If I am tall, I can reach anything on the top shelves of the store, I can see easily over the top of a crowd, I can do tasks quickly and easily without needing to go fetch ladders and step stools, and it will take me fewer strides to walk anywhere with my long legs.
If I am tall, I have an advantage that people who are shorter, don’t have.
It is what it is: it really would be silly to pretend that those top shelves aren’t easily in reach for me. One could say it’s a privilege to be tall, based on how infrastructure is built.
But I am actually a short woman; when I go to the store, if I want something on the top shelf I have to find someone to reach it for me. Shopping takes longer, because sometimes it takes several minutes to find someone, and to circle back to the item I wanted. It really would be nice to be taller, because then I could go through the grocery store easily and quickly. But stores aren’t built for shorter people, they’re built for taller people.
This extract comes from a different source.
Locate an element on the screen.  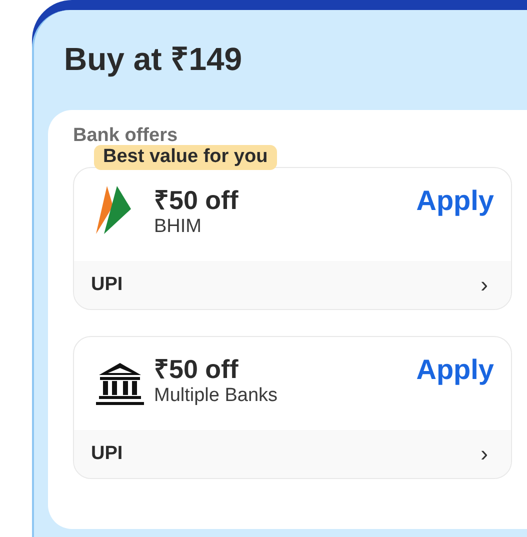
arrows-logo-icon is located at coordinates (114, 210). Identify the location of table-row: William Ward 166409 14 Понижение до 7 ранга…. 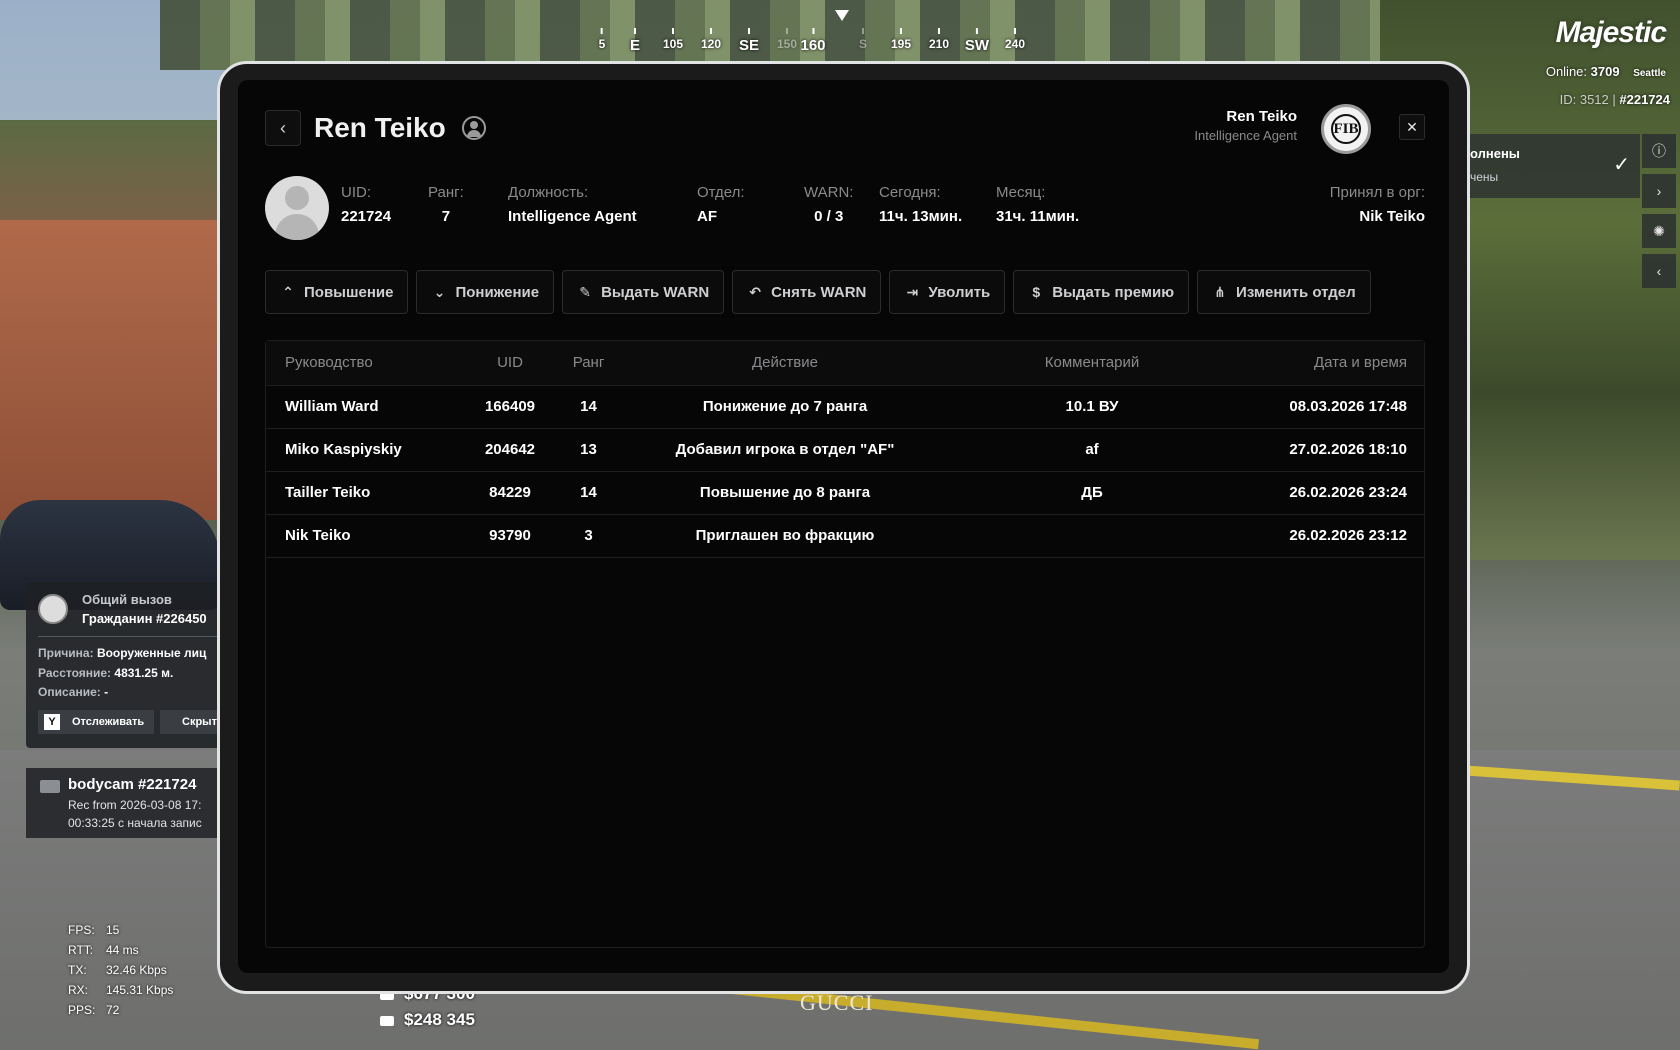
(845, 407).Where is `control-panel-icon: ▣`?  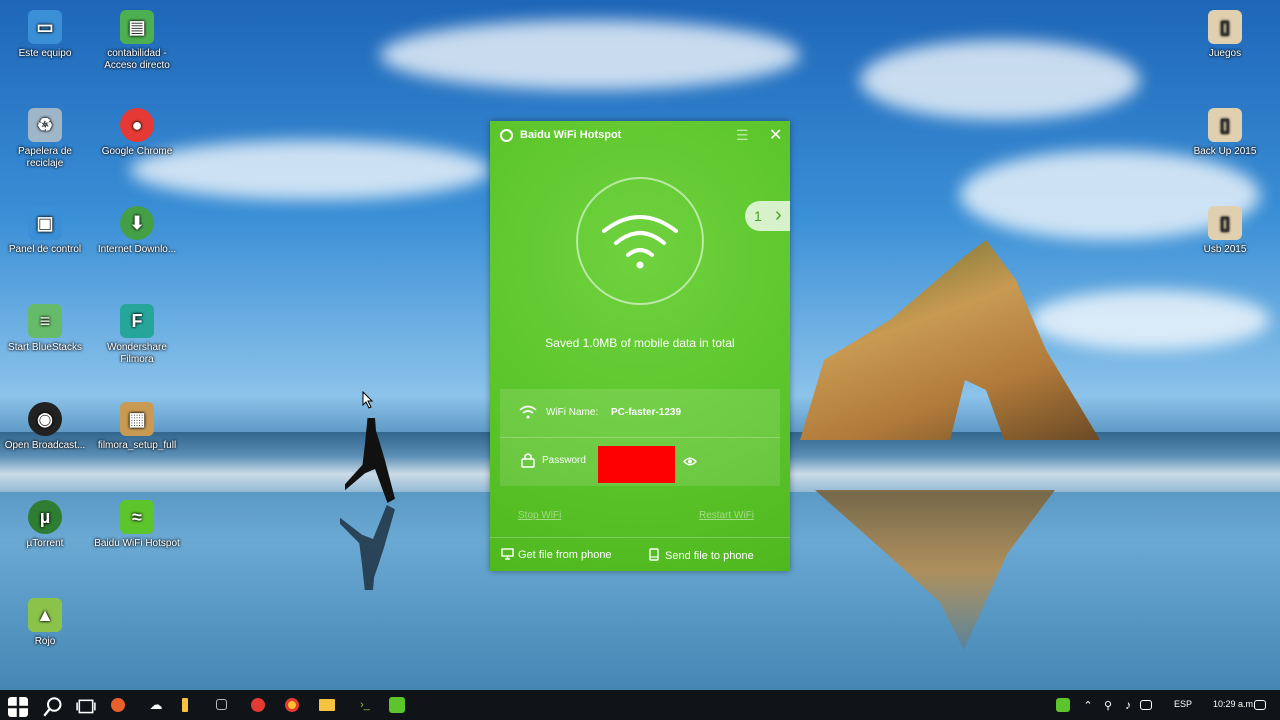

Yet I am also a white woman in her 50s. When I go to a store I can pay for drink or a couple of items, decline a bag (because I don’t need to waste a bag on an item or two), and I can walk right out the front door. No one will stop me and ask me if I paid for that drink. Because I look the way I do, I can confidently walk out of a store and people assume that I went through the checkout line. It would be silly to pretend that I am not treated differently because of the way I look.
I also have a white son. He can wear a hoodie and go for a run, and people will assume he is jogging. Because of the way he looks. As his mother, I do not have to worry about someone thinking he has stolen something and is running away, and they might chase him down and harm him because he’s wearing a hoodie and running and thus must be suspicious. It would be silly to pretend that people don’t respond differently to a Black teenager with a hoodie, running down the street.
If I am a man at my company, no one questions whether or not I am a “diversity hire” or if I was “just hired because I was a woman.” I am an employee, and my hiring and employment is neutral. It would be silly to pretend that people don’t speculate about why a woman was hired.
If I am a man in the workplace no one talks about how I “slept my way to the top” or speculates who I performed sexual favors on to get my foot in the door. It would be silly to pretend these comments aren’t made, privately and in public. Endlessly.
We all have different types of unearned privileges based on how our society is structured. I’ve outlined some of my privileges, and it doesn’t knock any shine off of me to admit that they make things easier for me in life. It’s silly and weird to pretend that they don’t exist.
And it’s silly and weird to point out that explaining this to men is being toxic to men, or misandrist, or man hating, or whatever reactionary response it may “provoke.”
I’m going to repeat this part below again, and say it plainly: men don’t have to deal with this, because they’re men, that is male privilege.
If I am a man at my company, no one questions whether or not I am a “diversity hire” or if I was “just hired because I was a woman.” I am an employee, and my hiring and employment is neutral. It would be silly to pretend that people don’t speculate about why a woman was hired.
If I am a man in the workplace no one talks about how I “slept my way to the top” or speculates who I performed sexual favors on to get my foot in the door. It would be silly to pretend these comments aren’t made, privately and in public. Endlessly.